LISTED ENTRIES

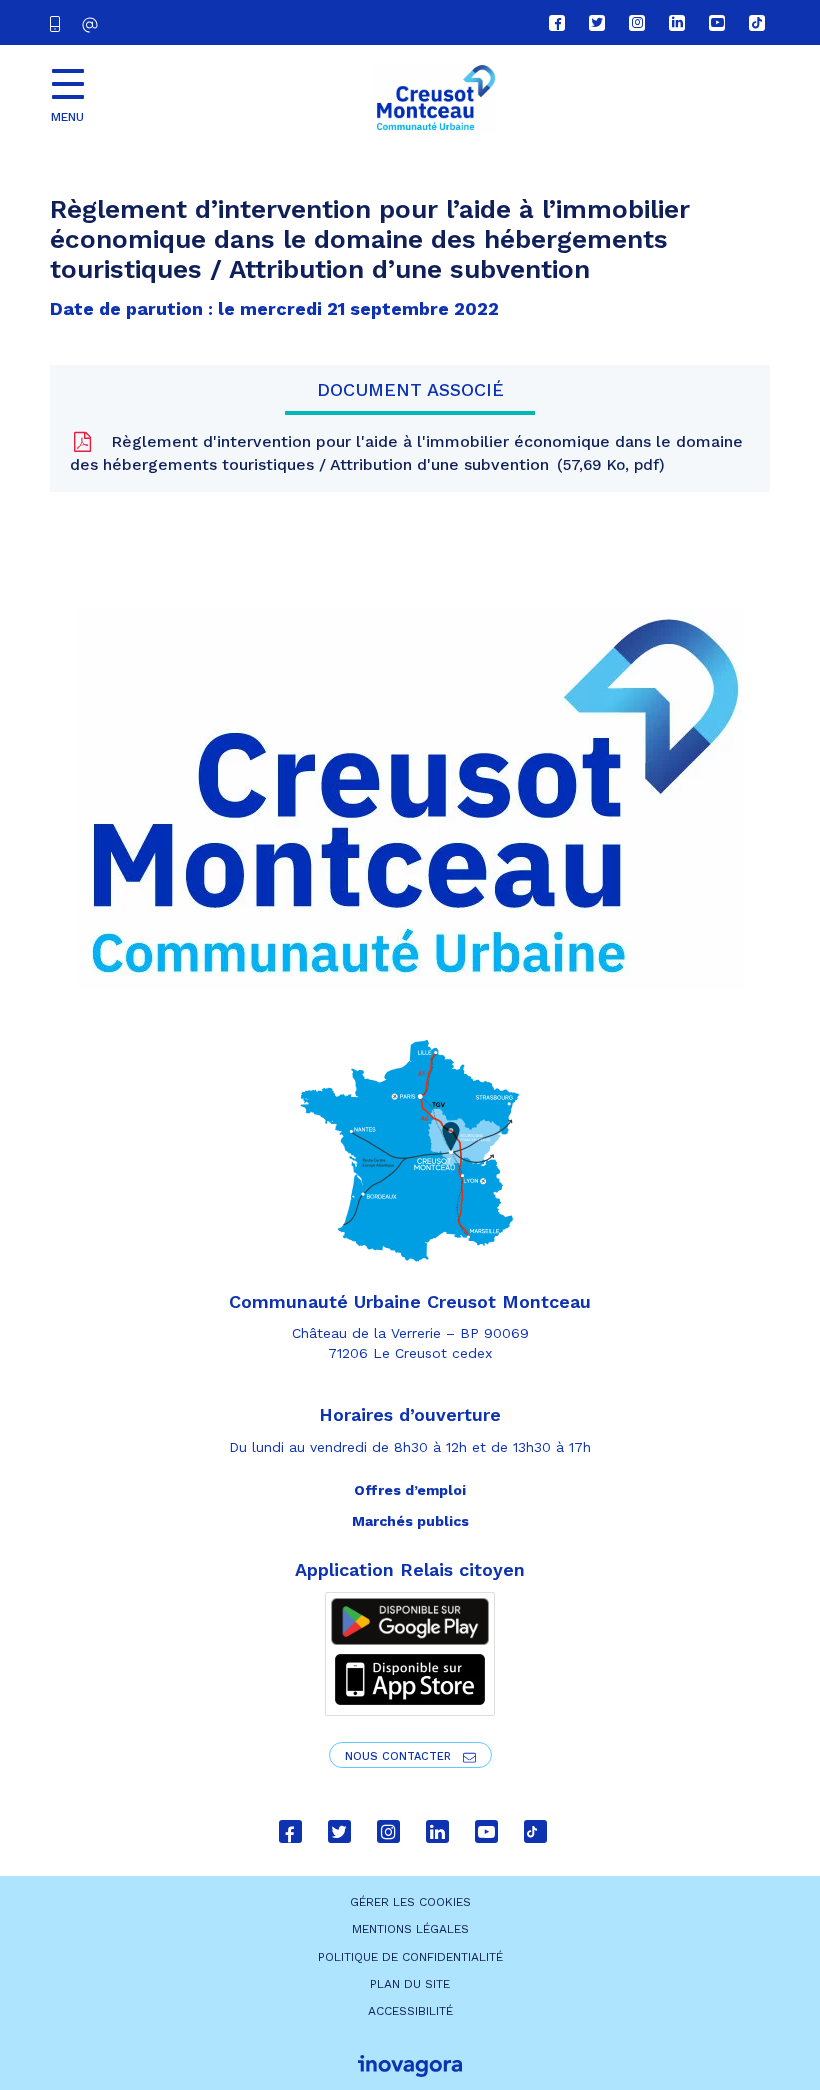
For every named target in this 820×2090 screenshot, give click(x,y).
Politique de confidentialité (410, 1957)
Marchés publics (410, 1521)
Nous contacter (400, 1756)
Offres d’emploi (410, 1490)
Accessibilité (410, 2011)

WHAT YOU SHOULD DO
Since the copy must hold no pictures, repeat everything else in the records exactly as written.

SOLVED PROBLEM
For every named target in this 820×2090 screenshot, give click(x,y).
Politique de confidentialité (410, 1957)
Marchés publics (410, 1521)
Nous contacter (400, 1756)
Offres d’emploi (410, 1490)
Accessibilité (410, 2011)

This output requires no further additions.